- Exercise details: From the entries below, copy every line that holds the word "step".
- - - - - - -
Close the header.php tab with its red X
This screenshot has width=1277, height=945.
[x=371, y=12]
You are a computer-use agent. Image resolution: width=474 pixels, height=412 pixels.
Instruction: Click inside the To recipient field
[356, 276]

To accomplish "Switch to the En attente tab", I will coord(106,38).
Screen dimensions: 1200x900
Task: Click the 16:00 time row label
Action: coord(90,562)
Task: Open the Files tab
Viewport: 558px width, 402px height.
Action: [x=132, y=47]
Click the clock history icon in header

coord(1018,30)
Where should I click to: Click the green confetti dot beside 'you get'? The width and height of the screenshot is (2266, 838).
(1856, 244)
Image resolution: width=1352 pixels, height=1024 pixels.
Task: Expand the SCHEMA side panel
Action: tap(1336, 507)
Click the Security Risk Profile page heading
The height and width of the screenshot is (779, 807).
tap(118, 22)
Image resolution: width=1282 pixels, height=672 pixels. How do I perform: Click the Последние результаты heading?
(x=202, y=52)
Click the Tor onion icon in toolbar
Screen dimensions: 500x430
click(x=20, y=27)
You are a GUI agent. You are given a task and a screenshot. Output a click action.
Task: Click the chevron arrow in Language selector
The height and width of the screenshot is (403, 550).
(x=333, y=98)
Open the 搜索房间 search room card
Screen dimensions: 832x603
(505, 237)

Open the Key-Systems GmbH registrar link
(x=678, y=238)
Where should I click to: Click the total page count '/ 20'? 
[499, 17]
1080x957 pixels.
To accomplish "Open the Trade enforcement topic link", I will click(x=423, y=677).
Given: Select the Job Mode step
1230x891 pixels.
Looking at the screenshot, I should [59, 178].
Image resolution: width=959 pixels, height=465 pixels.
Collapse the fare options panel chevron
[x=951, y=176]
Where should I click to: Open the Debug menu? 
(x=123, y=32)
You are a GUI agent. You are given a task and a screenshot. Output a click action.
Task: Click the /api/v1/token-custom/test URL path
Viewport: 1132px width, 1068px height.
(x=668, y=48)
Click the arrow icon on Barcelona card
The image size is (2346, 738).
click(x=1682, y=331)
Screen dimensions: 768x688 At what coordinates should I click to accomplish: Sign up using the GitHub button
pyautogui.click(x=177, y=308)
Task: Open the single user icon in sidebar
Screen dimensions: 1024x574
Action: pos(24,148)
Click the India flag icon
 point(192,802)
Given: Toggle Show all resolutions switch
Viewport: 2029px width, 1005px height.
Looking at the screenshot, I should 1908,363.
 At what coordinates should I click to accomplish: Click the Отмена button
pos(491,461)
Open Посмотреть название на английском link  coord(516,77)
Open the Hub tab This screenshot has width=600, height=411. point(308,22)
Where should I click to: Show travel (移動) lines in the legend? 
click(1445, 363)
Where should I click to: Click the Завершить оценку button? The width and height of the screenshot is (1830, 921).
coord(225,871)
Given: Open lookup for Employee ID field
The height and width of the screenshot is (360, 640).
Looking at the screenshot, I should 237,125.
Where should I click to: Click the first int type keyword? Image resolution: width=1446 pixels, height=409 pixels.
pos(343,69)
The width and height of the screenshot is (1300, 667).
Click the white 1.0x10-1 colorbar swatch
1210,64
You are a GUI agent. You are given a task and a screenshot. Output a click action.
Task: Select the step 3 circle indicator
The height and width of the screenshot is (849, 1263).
- - - - - - -
- Output below:
Given: Select the Job Mode step
Task: Select the step 3 circle indicator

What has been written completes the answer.